TERUGBLIK NA VIER EEUWEN OP HET BELEG
VAN ZIERIKZEE 1575-1576
DOORW.H. KEIKES EN H. UIL.
"Het belegeren en innemen van steden blijkt tijdens de Tachtigjarige
oorlog de voornaamste militaire activiteit te zijn.
Al het andere is daaraan ondergeschikt gemaakt. Dit had tot gevolg
dat de stadsbewoners bijzonder nauw bij het oorlogsgebeuren werden
betrokken. Voor de meesten veel nauwer dan hun lief was.
A. Alberts 1)
INLEIDING
Een zilveren ketel met comfoor was de beloning van het stadsbestuur
van Zierikzee aan ds. Johs. van de Velde wegens diens redevoering
op 6 november 1776 ter herdenking van de bevrijding van het Spaanse
juk in 1576. 2
Ook het armlastig deel van de burgerij kon een graantje meepikken;
zij ontving een "toeleg tot een gedagtenisse wegens de viering van het
Twee hondertjaarige Eeuwfeest der verkregen vrijheijd in den Gods
dienst en Burgerstaat" 3).
Er was alle reden om de gelukkige afloop te gedenken na een slopende
belegering, gevolgd door overgave aan de vijand. Toch zijn er geen
aanwijzingen, dat ook al in 1676 een herdenkingsplechtigheid heeft
plaatsgevonden, terwijl in 1876 het "feest" beperkt bleef tot een "ge-
costumeerde voordracht" met muzikale medewerking van "Kunst en
Eer" in de concertzaal 4).
Nu, na vier eeuwen, lijkt een geschikt ogenblik aangebroken om nog
eens een terugblik te werpen op de belegering van Zierikzee.

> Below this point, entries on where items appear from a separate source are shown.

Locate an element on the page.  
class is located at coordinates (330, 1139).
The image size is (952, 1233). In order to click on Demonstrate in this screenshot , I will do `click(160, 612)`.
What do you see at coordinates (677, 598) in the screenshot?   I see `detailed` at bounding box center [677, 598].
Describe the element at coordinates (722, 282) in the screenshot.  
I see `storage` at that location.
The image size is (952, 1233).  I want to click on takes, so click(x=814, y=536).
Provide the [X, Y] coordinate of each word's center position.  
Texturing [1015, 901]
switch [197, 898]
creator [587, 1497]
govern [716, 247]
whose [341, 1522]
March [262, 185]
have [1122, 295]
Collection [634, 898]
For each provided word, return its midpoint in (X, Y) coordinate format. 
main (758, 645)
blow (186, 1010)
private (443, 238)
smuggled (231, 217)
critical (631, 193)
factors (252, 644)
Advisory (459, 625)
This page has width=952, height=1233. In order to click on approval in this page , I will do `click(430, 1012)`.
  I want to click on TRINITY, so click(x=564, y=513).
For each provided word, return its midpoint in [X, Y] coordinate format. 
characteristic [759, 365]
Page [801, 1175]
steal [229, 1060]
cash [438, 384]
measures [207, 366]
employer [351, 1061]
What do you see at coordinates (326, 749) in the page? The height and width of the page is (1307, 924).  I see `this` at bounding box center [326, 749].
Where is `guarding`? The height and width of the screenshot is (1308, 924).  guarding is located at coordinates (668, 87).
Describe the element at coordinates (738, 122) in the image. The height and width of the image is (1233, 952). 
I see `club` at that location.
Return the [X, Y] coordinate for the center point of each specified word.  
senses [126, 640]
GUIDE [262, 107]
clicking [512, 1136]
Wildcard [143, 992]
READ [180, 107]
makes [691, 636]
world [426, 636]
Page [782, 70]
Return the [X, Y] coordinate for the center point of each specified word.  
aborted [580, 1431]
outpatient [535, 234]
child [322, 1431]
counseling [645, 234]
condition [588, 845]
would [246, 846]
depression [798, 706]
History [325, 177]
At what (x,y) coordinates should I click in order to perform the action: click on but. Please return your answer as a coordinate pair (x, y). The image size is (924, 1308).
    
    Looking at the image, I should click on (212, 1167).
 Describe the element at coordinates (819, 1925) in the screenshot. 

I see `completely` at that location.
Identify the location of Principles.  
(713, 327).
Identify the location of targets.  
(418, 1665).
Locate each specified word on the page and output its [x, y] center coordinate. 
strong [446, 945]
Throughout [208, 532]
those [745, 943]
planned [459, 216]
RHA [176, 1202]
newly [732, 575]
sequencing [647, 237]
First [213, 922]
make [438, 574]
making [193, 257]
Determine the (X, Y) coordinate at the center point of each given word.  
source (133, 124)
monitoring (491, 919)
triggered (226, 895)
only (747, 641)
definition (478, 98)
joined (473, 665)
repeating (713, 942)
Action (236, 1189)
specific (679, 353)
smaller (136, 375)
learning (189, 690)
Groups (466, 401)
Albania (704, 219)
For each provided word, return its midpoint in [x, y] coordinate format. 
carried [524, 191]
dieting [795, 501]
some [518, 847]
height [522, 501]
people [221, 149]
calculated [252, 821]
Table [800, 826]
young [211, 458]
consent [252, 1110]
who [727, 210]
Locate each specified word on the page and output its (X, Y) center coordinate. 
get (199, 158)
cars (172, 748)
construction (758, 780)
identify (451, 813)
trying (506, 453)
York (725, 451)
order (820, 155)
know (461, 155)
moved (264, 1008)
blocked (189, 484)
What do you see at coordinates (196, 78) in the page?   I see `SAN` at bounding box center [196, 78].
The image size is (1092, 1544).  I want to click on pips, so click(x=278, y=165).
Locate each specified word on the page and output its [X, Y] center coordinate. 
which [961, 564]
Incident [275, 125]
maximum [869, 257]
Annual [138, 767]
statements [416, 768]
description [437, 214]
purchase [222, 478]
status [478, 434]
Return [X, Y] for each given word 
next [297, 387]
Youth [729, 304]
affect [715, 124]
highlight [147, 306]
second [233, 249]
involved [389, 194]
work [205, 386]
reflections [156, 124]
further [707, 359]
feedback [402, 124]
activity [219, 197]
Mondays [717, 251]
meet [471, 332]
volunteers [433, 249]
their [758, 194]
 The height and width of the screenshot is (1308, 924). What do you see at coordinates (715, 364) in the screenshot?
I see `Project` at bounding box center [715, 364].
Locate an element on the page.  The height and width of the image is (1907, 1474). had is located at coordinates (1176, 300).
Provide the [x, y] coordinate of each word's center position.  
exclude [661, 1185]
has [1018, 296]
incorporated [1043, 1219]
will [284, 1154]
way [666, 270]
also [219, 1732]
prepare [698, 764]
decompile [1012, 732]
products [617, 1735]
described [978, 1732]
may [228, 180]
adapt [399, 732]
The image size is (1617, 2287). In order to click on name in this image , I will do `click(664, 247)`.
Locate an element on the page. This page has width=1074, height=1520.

Hoewel aan deze militaire operatie zelfs een proefschrift werd gewijd
5), is dit beleg toch nooit "populair" geworden. De krijgsverrichtingen
van de Spanjaarden tegen bv. Naarden, Alkmaar, Haarlem en Leiden
zijn met bloed, hetzij met vergulde letters in vrijwel alle vaderlandse
geschiedboeken voor het nageslacht vastgelegd, maar over Zierikzee
leest men weinig of niets.
Op het eerste gezicht, na oppervlakkige kennisneming van de feiten,
lijkt het Spaans beleg van Zierikzee dan ook minder spectaculair. Wie
evenwel iets dieper graaft, stuit op zeer belangwekkende aspecten, die
zeker waard zijn om nog eens onder de aandacht van een breder publiek
te worden gebracht.
Aan de hand van de bronnen willen wij een terugblik werpen op een van
de meest interessante belegeringen uit de Tachtigjarige oorlog.
In het bijzonder zouden wij personen, die ten nauwste betrokken zijn
geweest bij het beleg, aan het woord willen laten. Hun vaak indringende
verslaggeving beeldt de confrontatie tussen verschillende opvattingen
over gezag en geloof uit. Juist door tijdgenoten aan het woord te laten
kan het menselijk aspect naar voren worden gebracht.